Question

Find \(\frac{d^{2} y}{d x^{2}}\) for the following functions. $$y=x \cos x^{2}$$

Short answer

Answer: The second derivative of the function is \(\frac{d^2y}{dx^2} = -4x^3\cos x^2 - 4x\sin x^2 - \sin x^2\).

Step-by-step solution

Find the first derivative of the function

To find the first derivative, we will apply the product rule as the function \(y=x \cos x^2\) is a product of two functions (\(x\) and \(\cos x^2\)). The product rule states that if \(u(x)\) and \(v(x)\) are functions of \(x\), then $$\frac{d(uv)}{dx} = u\frac{dv}{dx} + v\frac{du}{dx}.$$ In our case, let \(u=x\) and \(v=\cos x^2\). Then, \(\frac{du}{dx} = 1\) and \(\frac{dv}{dx} = -2x\sin x^2\) (by applying the chain rule). Applying the product rule, we get: $$\frac{dy}{dx} = x(-2x \sin x^2) + \cos x^2.$$

Find the second derivative of the function

Now that we have found the first derivative, let's find the second derivative by differentiating \(\frac{dy}{dx}\) with respect to \(x\). We will again apply the product rule, considering the term \((-2x^2 \sin x^2)\) as the product of two functions (\(-2x^2\) and \(\sin x^2\)). Let \(u=-2x^2\) and \(v=\sin x^2\). Then, \(\frac{du}{dx} = -4x\) and \(\frac{dv}{dx} = 2x\cos x^2\). Applying the product rule, we get: $$\frac{d^2y}{dx^2} = (-2x^2)(2x\cos x^2) + (\sin x^2)(-4x) + (-\sin x^2)$$ The second derivative of the function is: $$\frac{d^2y}{dx^2} = -4x^3\cos x^2 - 4x\sin x^2 - \sin x^2.$$

Key concepts

Product Rule

Understanding the product rule is essential when dealing with functions that are the product of two or more other functions. In calculus, this rule helps you find the derivative of such products. This method is particularly handy when functions are intertwined via multiplication.

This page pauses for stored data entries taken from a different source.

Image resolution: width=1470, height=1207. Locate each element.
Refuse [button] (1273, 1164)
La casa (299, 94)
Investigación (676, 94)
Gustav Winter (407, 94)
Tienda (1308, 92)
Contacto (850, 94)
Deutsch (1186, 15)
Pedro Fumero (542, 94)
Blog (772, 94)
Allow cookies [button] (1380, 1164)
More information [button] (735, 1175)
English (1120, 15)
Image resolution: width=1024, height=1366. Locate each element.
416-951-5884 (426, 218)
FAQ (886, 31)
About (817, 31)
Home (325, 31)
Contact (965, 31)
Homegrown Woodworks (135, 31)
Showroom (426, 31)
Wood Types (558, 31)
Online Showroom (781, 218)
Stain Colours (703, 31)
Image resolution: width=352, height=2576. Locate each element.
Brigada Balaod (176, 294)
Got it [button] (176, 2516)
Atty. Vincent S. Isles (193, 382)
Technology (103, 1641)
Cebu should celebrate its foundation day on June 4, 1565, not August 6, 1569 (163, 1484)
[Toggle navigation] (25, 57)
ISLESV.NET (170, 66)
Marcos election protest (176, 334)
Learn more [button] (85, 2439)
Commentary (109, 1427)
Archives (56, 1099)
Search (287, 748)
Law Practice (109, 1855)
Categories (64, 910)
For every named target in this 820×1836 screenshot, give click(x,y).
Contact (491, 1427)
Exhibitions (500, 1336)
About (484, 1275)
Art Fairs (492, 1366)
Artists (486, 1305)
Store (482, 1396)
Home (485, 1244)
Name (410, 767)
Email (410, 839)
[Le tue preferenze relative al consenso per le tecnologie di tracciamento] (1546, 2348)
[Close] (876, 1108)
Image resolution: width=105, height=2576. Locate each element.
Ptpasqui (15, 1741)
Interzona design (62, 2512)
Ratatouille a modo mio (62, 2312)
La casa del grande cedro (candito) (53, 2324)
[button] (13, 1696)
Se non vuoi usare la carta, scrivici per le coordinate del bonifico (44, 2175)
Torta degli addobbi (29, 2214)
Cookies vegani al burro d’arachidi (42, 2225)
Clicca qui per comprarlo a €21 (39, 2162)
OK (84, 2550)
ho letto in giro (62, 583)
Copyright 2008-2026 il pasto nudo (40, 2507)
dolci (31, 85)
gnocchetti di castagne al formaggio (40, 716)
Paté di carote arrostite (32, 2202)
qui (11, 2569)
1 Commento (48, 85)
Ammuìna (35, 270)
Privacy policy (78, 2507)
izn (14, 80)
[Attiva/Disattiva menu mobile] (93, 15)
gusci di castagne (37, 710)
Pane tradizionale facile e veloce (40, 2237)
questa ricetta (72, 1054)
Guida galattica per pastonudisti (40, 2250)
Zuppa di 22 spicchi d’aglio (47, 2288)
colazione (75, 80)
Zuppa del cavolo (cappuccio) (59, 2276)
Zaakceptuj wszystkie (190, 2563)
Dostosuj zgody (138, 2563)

The product rule states that if you have two functions, let's call them \( u(x) \) and \( v(x) \), then the derivative of their product \( uv \) with respect to \( x \) is:

• \[ \frac{d(uv)}{dx} = u \frac{dv}{dx} + v \frac{du}{dx} \]

In simple terms, it means you first take the derivative of the first function and multiply it by the second, then take the derivative of the second function and multiply it by the first. Add these two products together.

When applying this rule to the function \( y = x \cos x^2 \), you treat \( x \) as \( u \) and \( \cos x^2 \) as \( v \). You'll find the derivative of each and use the rule to combine them, which is a crucial step in finding how the entire product changes.

Chain Rule

The chain rule is a method for finding the derivative of composite functions. A composite function is essentially a function inside another function. Think of it like a nesting, where one layer needs to interact with another. This rule helps us differentiate such intricate constructions.

The chain rule is expressed as follows. If you have a composite function \( f(g(x)) \):

• \[ \frac{d}{dx}[f(g(x))] = f'(g(x)) \cdot g'(x) \]

This means you need to differentiate the outer function \( f \) with respect to its inner function \( g(x) \), then multiply by the derivative of the inner function \( g \).

In the given exercise, the chain rule is used to differentiate \( \cos x^2 \). First, identify \( \cos(x^2) \) as the outer function, and the inner part \( x^2 \). Differentiate \( \cos \) with respect to \( x^2 \) (getting \( -\sin x^2 \)) and then the derivative of \( x^2 \) with respect to \( x \), which is \( 2x \). Multiply these to apply the chain rule effectively. This step is essential before applying the product rule in the context of this function.

Differentiation

Differentiation is a fundamental concept in calculus, providing a way to find the rate at which a function changes at any point. It involves computing derivatives, which essentially show how a function behaves and how it's likely to progress. This is integral to understanding the behavior of functions within an equation.

The process of differentiation takes complex expressions and simplifies them, revealing how one variable affects another. In our exercise, starting with the function \( y = x \cos x^2 \), differentiation is used to find both the first and second derivatives.

• The **first derivative** provides insight into the initial rate of change of the function with respect to \( x \).
• The **second derivative** gives information about the curvature of the function, essentially telling you how the rate of change itself is changing.

With the accurate application of product and chain rules, differentiation enables you to systematically break down and analyze the behavior of such functions.